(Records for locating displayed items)
--- --- ---
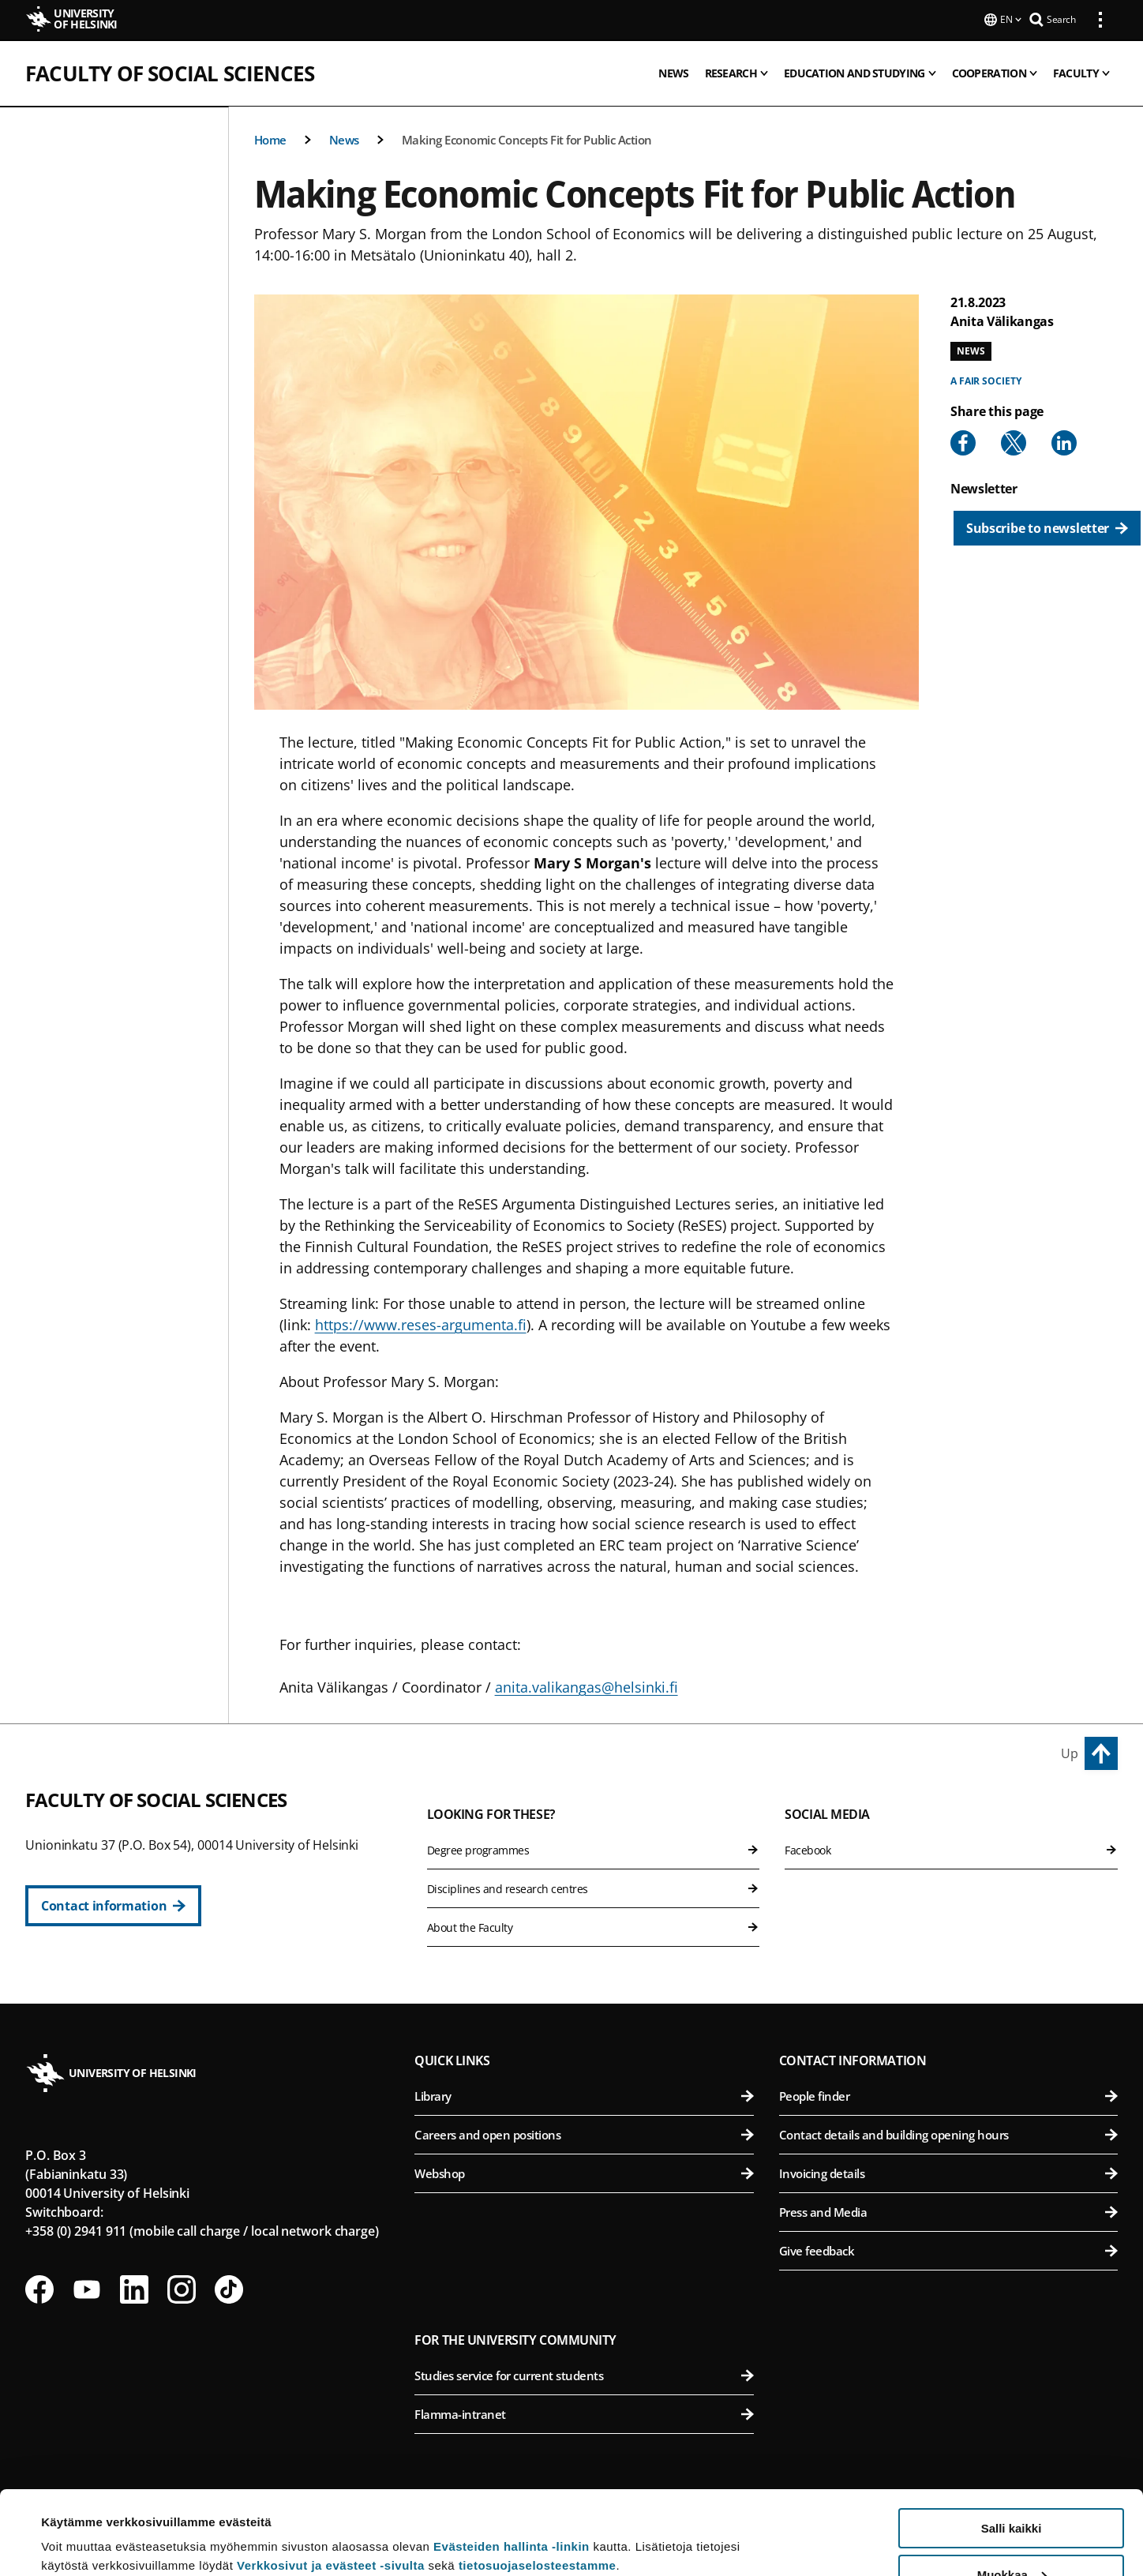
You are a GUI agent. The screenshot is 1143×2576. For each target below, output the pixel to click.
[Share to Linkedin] (1064, 441)
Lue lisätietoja (81, 2525)
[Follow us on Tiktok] (229, 2288)
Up (1069, 1751)
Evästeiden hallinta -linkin (511, 2462)
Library (583, 2094)
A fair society (985, 379)
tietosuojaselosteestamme (537, 2481)
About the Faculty (593, 1925)
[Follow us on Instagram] (181, 2288)
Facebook (951, 1848)
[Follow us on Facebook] (39, 2288)
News (344, 138)
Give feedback (948, 2249)
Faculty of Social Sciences (169, 72)
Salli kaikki (1011, 2444)
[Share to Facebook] (963, 441)
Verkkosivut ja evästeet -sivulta (331, 2481)
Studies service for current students (583, 2374)
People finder (948, 2094)
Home (270, 138)
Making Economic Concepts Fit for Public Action (527, 138)
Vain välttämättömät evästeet (1011, 2537)
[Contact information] (113, 1904)
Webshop (583, 2172)
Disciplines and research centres (593, 1887)
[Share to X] (1013, 441)
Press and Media (948, 2210)
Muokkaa (1012, 2491)
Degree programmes (593, 1848)
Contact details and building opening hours (948, 2133)
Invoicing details (948, 2172)
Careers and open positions (583, 2133)
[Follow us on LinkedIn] (134, 2288)
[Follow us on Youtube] (87, 2288)
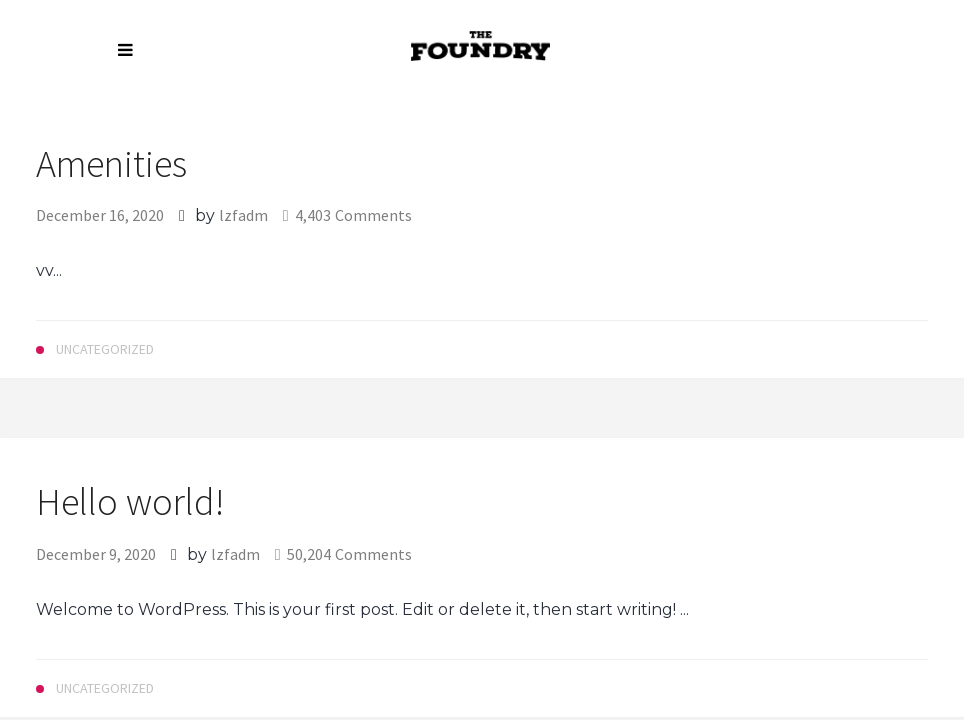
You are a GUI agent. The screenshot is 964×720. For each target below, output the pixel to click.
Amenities (111, 163)
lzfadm (243, 215)
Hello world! (130, 501)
--- --- ---
▸ What to produce: Reproduce the data above in full, substituting "interface assistant" for every occurrence of "GUI agent" and leaving everything else unchanged. Omit the pictures from your answer.

▸ Solved problem:
You are a interface assistant. The screenshot is 1143×2576. For each target below, output the pixel to click.
[Share to Linkedin] (1064, 441)
Lue lisätietoja (81, 2525)
[Follow us on Tiktok] (229, 2288)
Up (1069, 1751)
Evästeiden hallinta -linkin (511, 2462)
Library (583, 2094)
A fair society (985, 379)
tietosuojaselosteestamme (537, 2481)
About the Faculty (593, 1925)
[Follow us on Instagram] (181, 2288)
Facebook (951, 1848)
[Follow us on Facebook] (39, 2288)
News (344, 138)
Give feedback (948, 2249)
Faculty of Social Sciences (169, 72)
Salli kaikki (1011, 2444)
[Share to Facebook] (963, 441)
Verkkosivut ja evästeet -sivulta (331, 2481)
Studies service for current students (583, 2374)
People finder (948, 2094)
Home (270, 138)
Making Economic Concepts Fit for Public Action (527, 138)
Vain välttämättömät evästeet (1011, 2537)
[Contact information] (113, 1904)
Webshop (583, 2172)
Disciplines and research centres (593, 1887)
[Share to X] (1013, 441)
Press and Media (948, 2210)
Muokkaa (1012, 2491)
Degree programmes (593, 1848)
Contact details and building opening hours (948, 2133)
Invoicing details (948, 2172)
Careers and open positions (583, 2133)
[Follow us on LinkedIn] (134, 2288)
[Follow us on Youtube] (87, 2288)
You are a interface assistant. The screenshot is 964×720. For each target below, output the pixel to click.
Amenities (111, 163)
lzfadm (243, 215)
Hello world! (130, 501)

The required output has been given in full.